The second apoptotic inducing therapy I researched was the inhibition of anti-apoptotic proteins. Apoptotic proteins are proteins that aid in the process of apoptosis, these are pro-apoptotic. There are also proteins that do not allow for apoptosis and keep the cell alive which are called anti-apoptotic proteins, as they are pro-life cells. Targeting cancerous cell proteins that inhibit cell death will instead encourage cells to die and will stop cancer cell proliferation In specific, by targeting certain members of the Bcl-2 family of proteins allowed for the inhibition of pro-survival proteins
The Bcl-2 family of proteins is often referred to as the “gatekeepers” of apoptosis in cells for their extensive roles in cell death. These proteins are divided based on common homology ranging on domains 1, 2, 3, and 4 shared between them, it is their homology that categorizes them into their functioning groups. The family can be broken into three main categories: those who share homology on all four domains (BH1-BH4) are categorized as anti-apoptotic proteins such as Bcl-2 and Bcl-XL, those who share homology on domains BH1-BH3 are multi-domain effector pro-apoptotic proteins such as Bax and Bak, and lastly BH3 only proteins such as Bid and Bim. BH3 only proteins regulate the pro and anti-apoptotic proteins (Meier et al., 200). They are also “activator” proteins, they receive signals from a cell under stress who then pass the message onto effector proteins like BAX and BAK that actually carry out apoptosis (Strasser et al., 2000).

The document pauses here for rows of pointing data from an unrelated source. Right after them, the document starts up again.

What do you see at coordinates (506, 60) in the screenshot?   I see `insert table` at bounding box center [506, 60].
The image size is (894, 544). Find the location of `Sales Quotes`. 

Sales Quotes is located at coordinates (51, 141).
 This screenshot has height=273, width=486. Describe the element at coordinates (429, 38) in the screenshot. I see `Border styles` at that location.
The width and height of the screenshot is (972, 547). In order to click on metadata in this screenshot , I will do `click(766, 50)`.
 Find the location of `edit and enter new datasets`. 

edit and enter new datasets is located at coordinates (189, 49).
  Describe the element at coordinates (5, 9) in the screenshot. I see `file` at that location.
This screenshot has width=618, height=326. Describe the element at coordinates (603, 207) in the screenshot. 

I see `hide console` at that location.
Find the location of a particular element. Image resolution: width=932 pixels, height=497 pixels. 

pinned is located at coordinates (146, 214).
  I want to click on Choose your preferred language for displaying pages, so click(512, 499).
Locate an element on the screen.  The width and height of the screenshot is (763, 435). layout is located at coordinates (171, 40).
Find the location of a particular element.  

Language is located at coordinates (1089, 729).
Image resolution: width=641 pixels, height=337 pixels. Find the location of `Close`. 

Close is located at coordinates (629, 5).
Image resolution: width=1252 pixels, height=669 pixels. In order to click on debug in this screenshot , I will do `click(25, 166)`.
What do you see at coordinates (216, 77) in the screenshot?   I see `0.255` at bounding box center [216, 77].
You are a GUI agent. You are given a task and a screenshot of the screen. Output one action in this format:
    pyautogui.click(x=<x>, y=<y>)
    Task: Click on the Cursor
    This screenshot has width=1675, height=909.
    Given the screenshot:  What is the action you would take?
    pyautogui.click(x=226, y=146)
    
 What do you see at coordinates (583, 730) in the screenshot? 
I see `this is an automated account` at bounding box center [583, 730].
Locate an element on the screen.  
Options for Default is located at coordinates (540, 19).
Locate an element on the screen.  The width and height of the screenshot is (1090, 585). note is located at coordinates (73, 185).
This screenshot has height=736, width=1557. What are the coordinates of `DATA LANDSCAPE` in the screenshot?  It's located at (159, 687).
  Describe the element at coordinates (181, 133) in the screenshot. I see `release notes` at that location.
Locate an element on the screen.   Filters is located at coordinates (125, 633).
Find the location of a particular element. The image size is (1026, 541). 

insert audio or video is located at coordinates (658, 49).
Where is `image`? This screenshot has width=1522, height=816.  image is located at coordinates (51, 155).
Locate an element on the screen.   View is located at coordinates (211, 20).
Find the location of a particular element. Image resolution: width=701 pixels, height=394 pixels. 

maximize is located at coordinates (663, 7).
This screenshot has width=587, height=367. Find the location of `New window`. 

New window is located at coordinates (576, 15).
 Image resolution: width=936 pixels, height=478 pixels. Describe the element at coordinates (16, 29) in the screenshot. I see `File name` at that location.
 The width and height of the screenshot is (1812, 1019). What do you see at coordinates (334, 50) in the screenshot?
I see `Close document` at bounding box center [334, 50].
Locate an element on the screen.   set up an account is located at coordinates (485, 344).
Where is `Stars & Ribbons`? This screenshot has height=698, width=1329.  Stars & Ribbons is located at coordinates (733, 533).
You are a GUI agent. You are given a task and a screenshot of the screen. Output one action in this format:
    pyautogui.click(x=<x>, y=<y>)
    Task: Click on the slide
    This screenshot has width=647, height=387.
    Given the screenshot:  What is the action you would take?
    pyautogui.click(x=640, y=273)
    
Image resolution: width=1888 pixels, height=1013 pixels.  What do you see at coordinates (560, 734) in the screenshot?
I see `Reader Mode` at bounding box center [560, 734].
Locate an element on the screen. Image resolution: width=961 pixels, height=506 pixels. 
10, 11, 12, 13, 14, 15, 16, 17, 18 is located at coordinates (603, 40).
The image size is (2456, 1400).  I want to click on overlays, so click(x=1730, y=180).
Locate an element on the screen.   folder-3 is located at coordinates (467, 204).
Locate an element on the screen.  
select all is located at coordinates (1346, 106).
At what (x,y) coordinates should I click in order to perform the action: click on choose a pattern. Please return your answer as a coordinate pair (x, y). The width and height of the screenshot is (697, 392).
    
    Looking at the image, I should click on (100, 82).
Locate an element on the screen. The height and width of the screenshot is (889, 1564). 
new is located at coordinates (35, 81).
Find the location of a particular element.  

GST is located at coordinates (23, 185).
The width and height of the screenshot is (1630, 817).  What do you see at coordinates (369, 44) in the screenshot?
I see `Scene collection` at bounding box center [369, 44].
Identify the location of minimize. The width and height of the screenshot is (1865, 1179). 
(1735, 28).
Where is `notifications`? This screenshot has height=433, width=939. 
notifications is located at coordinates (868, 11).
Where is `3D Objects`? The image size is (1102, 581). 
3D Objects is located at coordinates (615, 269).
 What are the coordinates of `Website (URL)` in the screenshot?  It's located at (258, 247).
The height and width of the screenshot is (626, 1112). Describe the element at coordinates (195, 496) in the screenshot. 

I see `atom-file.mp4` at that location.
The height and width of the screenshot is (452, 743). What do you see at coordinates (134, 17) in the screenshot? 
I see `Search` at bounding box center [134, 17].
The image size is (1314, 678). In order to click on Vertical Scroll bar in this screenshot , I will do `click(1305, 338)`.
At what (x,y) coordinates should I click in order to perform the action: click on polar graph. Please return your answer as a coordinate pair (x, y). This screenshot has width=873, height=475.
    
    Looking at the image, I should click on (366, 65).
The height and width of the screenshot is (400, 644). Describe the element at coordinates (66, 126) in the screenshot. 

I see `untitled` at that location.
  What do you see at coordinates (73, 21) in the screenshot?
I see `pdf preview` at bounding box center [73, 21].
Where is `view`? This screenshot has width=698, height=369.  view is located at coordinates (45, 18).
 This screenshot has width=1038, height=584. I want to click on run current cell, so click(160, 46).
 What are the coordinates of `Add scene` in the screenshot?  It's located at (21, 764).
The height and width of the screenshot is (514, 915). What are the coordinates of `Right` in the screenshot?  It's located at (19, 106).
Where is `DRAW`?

When a cell receives some sort of stress such as chemotherapy or severe DNA damage (such that carboplatin causes), the intrinsic apoptotic pathway is activated. In this pathway, pro-apoptotic proteins such as Bax is activated and is located into the mitochondrial membrane. When this happens, Bax is inserted onto the outer mitochondrial membrane where pores form on the mitochondria (Abdelawahid et al., 2010). Thes permeabilization of the membrane releases cytochrome c into the cytosol. In the cytoplasm, the apoptosome is formed when cytochrome c, Apaf-1, and procaspase-9 bind together. Caspase 9 is vital as it is the initiator caspase for the intrinsic pathway of apoptosis as it sends signals to executioner caspases 7 and or 3 to cleave the target molecule and carry out apoptosis (Danial and Korsmeyer, 2004).